Pensione di cittadinanza: i beneficiari

Per il Governo Lega-M5S la pensione di cittadinanza rappresenta una misura destinata a riequilibrare le risorse dei pensionati, in particolare coloro che percepiscono un assegno di pensione il cui importo è al di sotto della soglia di povertà che l'ISTAT ha fissato in 780 euro.

Sia il reddito di cittadinanza che la pensione di cittadinanza, dunque, faranno presumibilmente parte dello stesso disegno di legge: il primo sarà riservato a chi è privo di reddito o ne abbia uno eccessivamente basso, la pensione, invece, regolerà il diritto per i pensionati percettori di un assegno inferiore alla soglia per vivere dignitosamente.

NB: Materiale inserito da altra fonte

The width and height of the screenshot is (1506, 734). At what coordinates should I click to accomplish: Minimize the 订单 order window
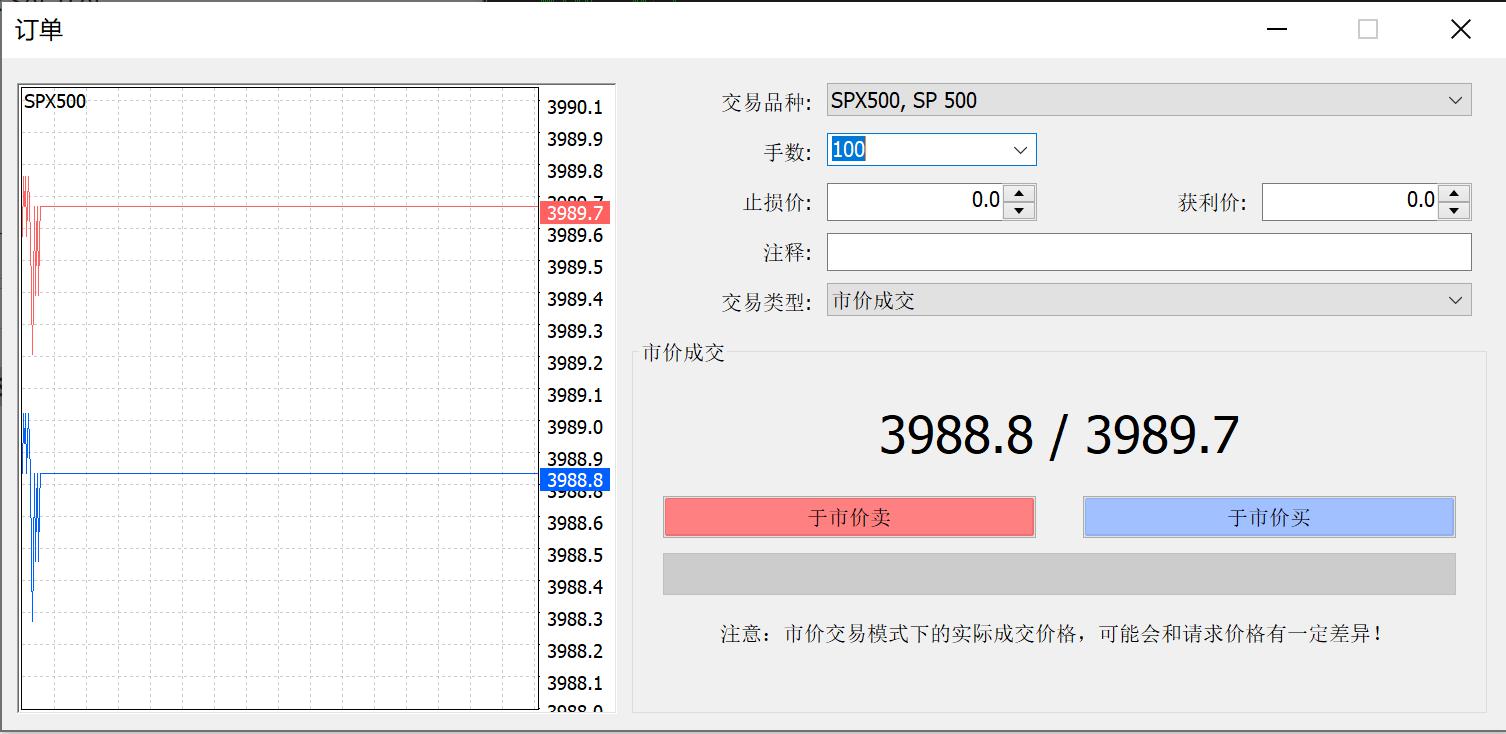1275,30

In sostanza, chiunque abbia una pensione inferiore ai 780 euro dovrebbe beneficiare di un incremento pari alla somma necessaria per raggiungere il limite minimo prefissato per un'esistenza dignitosa.

Nonostante non sia così semplice quantificare esattamente il numero di potenziali beneficiari, si stima che questi potrebbero raggiungere i 4,5 milioni di persone. A livello geografico, è al Sud Italia e nelle isole che si registrano importi più bassi, mentre sono le donne a percepire pensioni più esigue.

In conclusione, pur non essendo ancora esplicitati i requisiti ufficiali, a beneficiare della pensione di cittadinanza saranno presumibilmente coloro che sono in pensione e che percepiscono pensioni (pensioni minime, assegni sociali e pensioni di invalidità) inferiori alla soglia di povertà (780 euro).

Pensione di cittadinanza: quali importi

L'importo delle pensioni di cittadinanza sarà dunque diversificato in base all'integrazione che si rende necessaria affinché il pensionato beneficiario possa raggiungere "una pensione minima di 780 euro netti al mese"

A titolo esemplificativo: chi percepisce una pensione di 250 euro si vedrà riconosciuta un'integrazione di 530 euro, chi ne percepisce 500 avrà n'integrazione di 280 euro e così via. Inoltre, l'importo dovrebbe essere parametrato sulla base della scala OCSE per nuclei familiari più numerosi, ad esempio raggiungendo i "1170 euro netti al mese per una coppia di pensionati".

Tuttavia, oltre all'importo inferiore a quello previsto per la soglia di povertà, è probabile saranno introdotti altri requisiti per accedere al beneficio: ad esempio, il disegno di legge n. 1148 presentato nella XVII legislatura dal M5S e riguardante il reddito di cittadinanza, richiedeva la presentazione di copia della dichiarazione ISEE, nonché un'autodichiarazione circa i redditi percepiti nei 12 mesi precedenti e percepibili nei dodici 12 mesi successivi dal soggetto richiedente e da tutti i componenti del suo nucleo familiare.

Pensione di cittadinanza: quanto costerà la riforma

Ad aver destato particolare preoccupazione è la ricerca delle somme destinate a coprire l'introduzione della pensione di cittadinanza. Portando tutti i potenziali beneficiari alla soglia dei 780 euro mensili per 13 mensilità, infatti, si giungerebbe a una spesa complessiva di 20,7 miliardi di euro. Diverso il caso in cui si consideri una platea più ristretta, ad esempio i soli pensionati over 65.

Il M5S punta a recuperare una parte dei fondi dal taglio delle "pensioni d'oro" oppure tramite le imposte su gioco d'azzardo, banche e compagnie petrolifere o, ancora, attraverso un prelievo dal Fondo Sociale Europeo.